Qualität der Klandestinität

Kurioses wußte Mousli auch zu seinen Kontakten zu Gerd Albartus und Lothar E. zu berichten, denn irgendwie will das zu den landläufigen Vorstellungen über das Abschottungskonzept der RZ und klandestines Verhalten nicht passen. Mousli gibt an, über Albartus zur RZ gekommen zu sein. Obwohl er davon ausging, dass Albartus als rechtskräftig verurteiltes RZ-Mitglied weiterhin im Visier der Sicherheitsbehörden stand, seien ihm nie Sicherheitsbedenken bei dieser "folgenschweren Entscheidung" (wie Rechtsanwalt v. Schlieffen Mouslis Eintritt in die RZ bezeichnete) gekommen. Bei seinen zahlreichen Besuchen in Westberlin habe Albartus sich immer "absetzen" können, so Mousli.

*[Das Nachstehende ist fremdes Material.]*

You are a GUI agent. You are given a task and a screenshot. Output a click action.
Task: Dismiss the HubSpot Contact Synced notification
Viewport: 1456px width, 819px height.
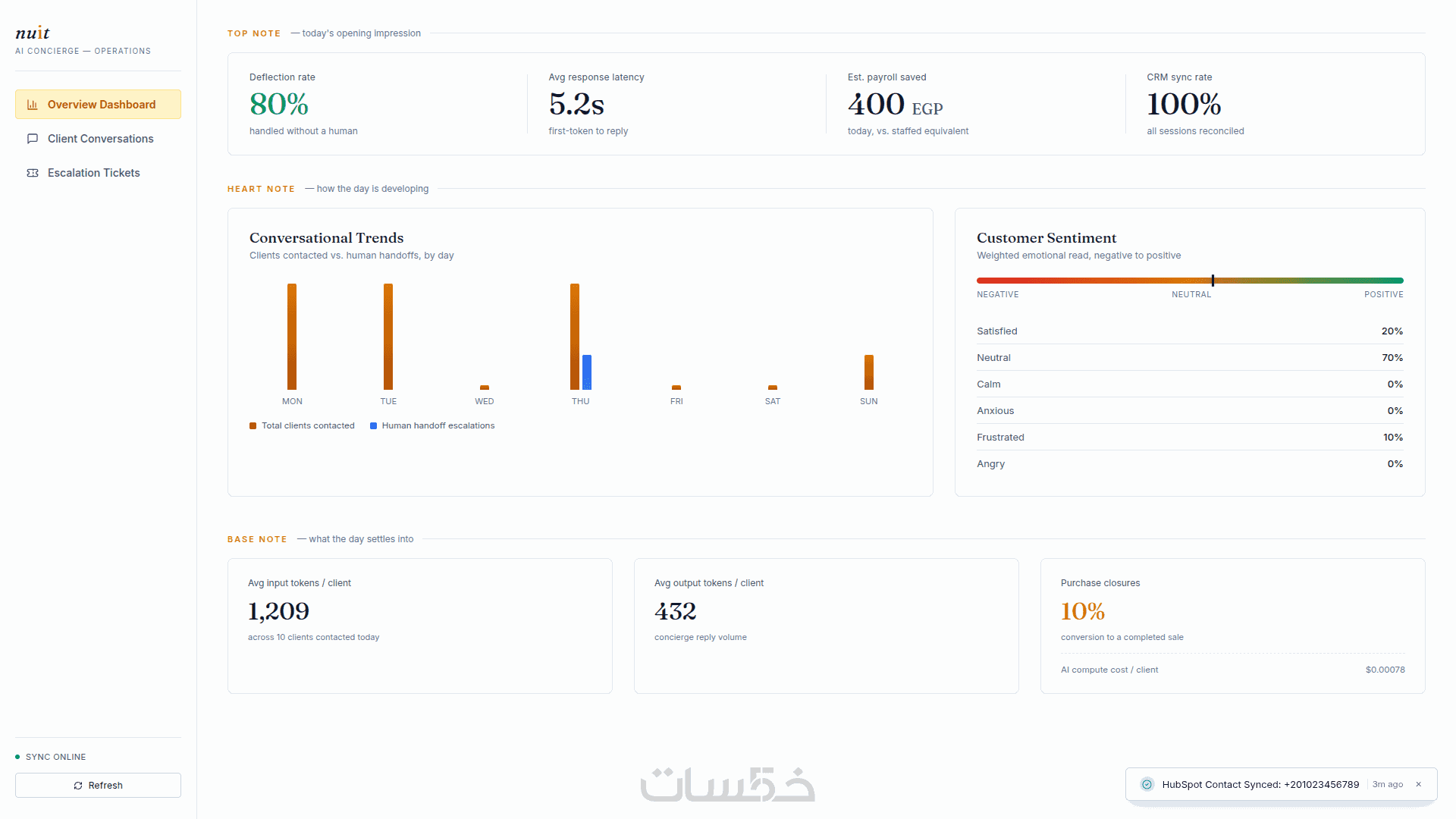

So ganz ins Bild passte auch nicht, dass die RZ seine Bedingung akzeptiert haben will, über seine Anwerbung mit einem "Vertrauten" (nämlich Lothar E.) reden zu wollen. Ein klarer Verstoß gegen das Abschottungsprinzip, wie Mousli nach einer Bemerkung eines Verteidigers selbst eingestehen musste. Kurios auch der Umstand, dass Lothar E. laut Kronzeuge zur selben Zeit von einem anderen RZ-Mitglied zwecks Mitarbeit angesprochen wurde. So kannten sich mit einem Schlag vier Mitglieder aus zwei Zellen untereinander. Perfekte Abschottung?

Qualität der Freundschaft

Sein "bester Freund" Lothar E. spielte auch im weiteren Werdegang des Kronzeugen eine große Rolle. Es ist ja nicht so, als würde Mousli nicht selbst zugeben, dass er lügt. Allerdings will er das nur bis zum 30.12.1999 getan haben. Wie er heute erneut bestätigte, entschloß er sich zu diesem Zeitpunkt angesichts der schweren Beschuldigungen seiner ehemaligen Lebensgefährtin Karmen T. und wegen des Auslaufens der Kronzeugenregelung zur "Kooperation" mit den Ermittlungsbehörden Bis dahin will er zu Lothar E. und auch abhängig davon zu Axel H. die Unwahrheit bzw. Halbwahrheiten gesagt haben. Er habe Lothar nicht in die Sache hineinziehen wollen. Warum er dann ohne Not bereits in einer Vernehmung am 13.12.1999 Lothar als Unterstützer bezeichnet hatte, der beim Hollenberg-Attentat Funkaufklärung betrieben habe, konnte er nicht schlüssig erklären. Es habe da ein Observationsfoto aus dem Mehringhof gegeben, dass die beiden Hausmeisterkollegen Lothar E. und Axel H. gezeigt habe. Zudem sei er davon ausgegangen, dass den Ermittlungsbehörden sein enges Verhältnis zu Lothar E. bekannt gewesen sei. Wie das sein Aussageverhalten zu Axel H. tangiert habe, blieb unbeantwortet.